Dontunderstand1 · 11/05/2023 18:59

My husband has been going through courts now for three years to see his elder children.

We had early help involvement last year regarding some family issues (nothing bad, I just wanted support at the time and we are now discharged) .

Naturally a few months back cafcass wanted a report about my husband. All done, dusted. Was a nice report.

Months later, they are now requesting to know their opinion on my sons potential sen, and my daughters health issues. (Both under 5, health issue is nothing that would raise potential red flags) . Also if I have suffered from depression and if I am being treated for it.

I am perplexed as to a) how they got this information to begin with b) annoyed, as due to the ages of his eldest, and the potential parental alienation at play. Since this case started his elder two have changed their stance on him, and us as a family to what it originally was in the first documents. To wanting zero contact. Due to this and now their ages being at an age court will listen, cafcass are advising indirect regardless with just my husband.

So why? I don't feel comfortable with my children's medical history somehow being shared without my knowledge. As I assume either larent would have had to sign that off? Nor how its relevant to this case.

And more importantly, his ex is high conflict and has been known to not keep things confidential and gloat on fb or similar.

I don't post anything about my children online, personal or photos. And I do not trust her to see this information as anything other than a stick to beat my family with. Which is a common theme in all areas.

Is this ethical? Is this justified?

OP posts:
GreenIsle · 11/05/2023 19:06

Just a quick reply but cafcass can probably access early help or social work records without consent so that's likely where that's from perhaps.

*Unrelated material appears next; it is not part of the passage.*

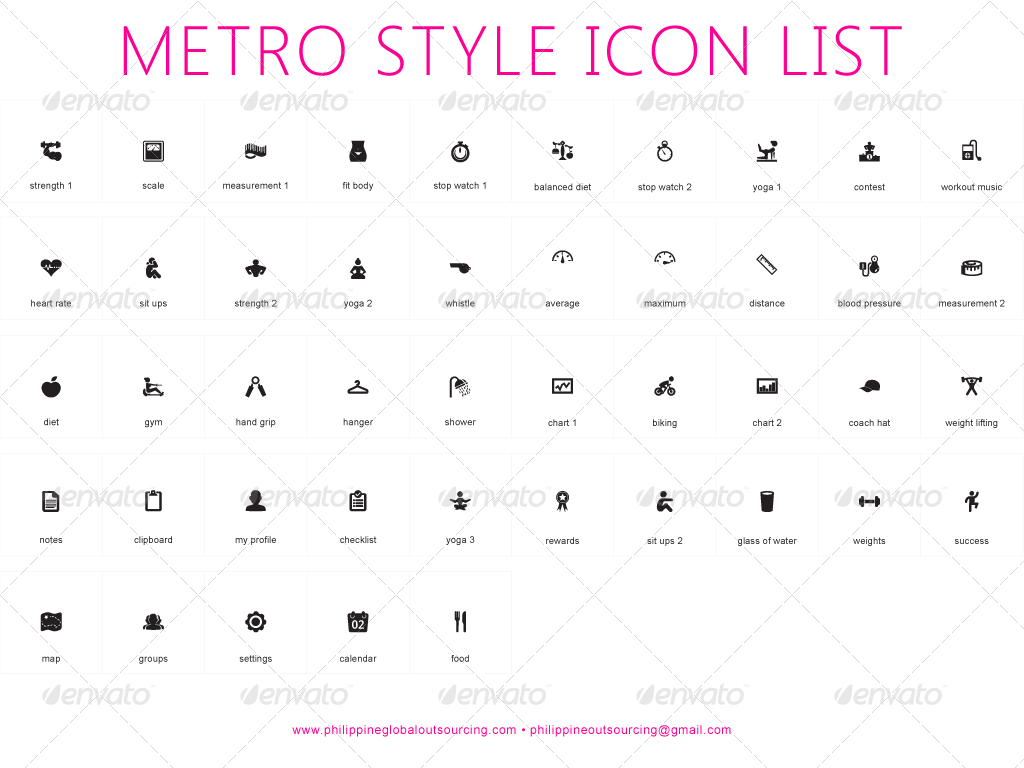The height and width of the screenshot is (768, 1024).
Task: Click the weight lifting icon
Action: [971, 386]
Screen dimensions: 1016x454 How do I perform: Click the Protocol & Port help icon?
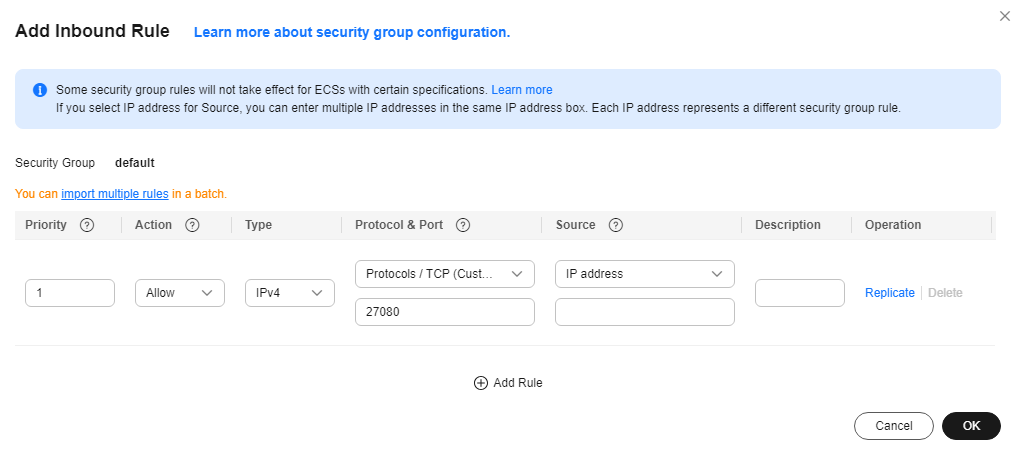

Dontunderstand1 · 11/05/2023 19:11

Thank you. This would make sense.

I'm honestly unbothered if they need it for a report. Albeit a bit vexed i guess?! I just want to be assured this information will be kept confidential from ex. Or at least direct things regarding me or my babies. I have nothing to hide, I just don't see why she would need to know. Due to the unfortunate situation of now wanting no contact anyway. If contact was a possibility then I'd completely understand.

OP posts:
GreenIsle · 11/05/2023 22:13

This should 100% be kept confidential so I would ensure your legal representation is aware of this so they can put in place what they need to do that your information is protected.

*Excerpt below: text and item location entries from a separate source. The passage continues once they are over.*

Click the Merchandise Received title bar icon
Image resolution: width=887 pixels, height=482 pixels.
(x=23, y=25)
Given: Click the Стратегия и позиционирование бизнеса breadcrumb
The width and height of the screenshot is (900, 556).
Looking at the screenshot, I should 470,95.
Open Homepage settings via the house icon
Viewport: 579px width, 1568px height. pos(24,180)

Sheepsheepeverywhere · 11/05/2023 22:16

Children of the family is a term used within court /Cafcass. Your dh's dc will be recognised as having siblings. That relationship should be taken into consideration when making arrangements for his dc...

GreenIsle · 11/05/2023 22:16

In regards to your information they will likely want to ensure that any assessment is complete because at any point in the future contact may process to your home and you may meet the children so at least all areas have been covered in terms of your family home being safe and secure which it is. It benefits your husband in that his current family setup with you is good.

Dontunderstand1 · 12/05/2023 05:56

I'm more than happy for them to have it. Truly and I do hope it helps him. I just feel uneasy that outside of early help letting me know, as its been raised throughout the process that she is a very difficult person and has been very hostile that cafcass didn't inform my husband so he could say "thats fine, but please don't share any information with ex". Maybe they were planning on not regardless. But hearing it like that has made us feel quite uncomfortable over what or how his ex would act with that information. As it would be somehow used against him or twisted into something awful. Ie "even his wife suffers from depression. He caused it! Even his son has issues, he must have caused it!" When its nothing of the sort.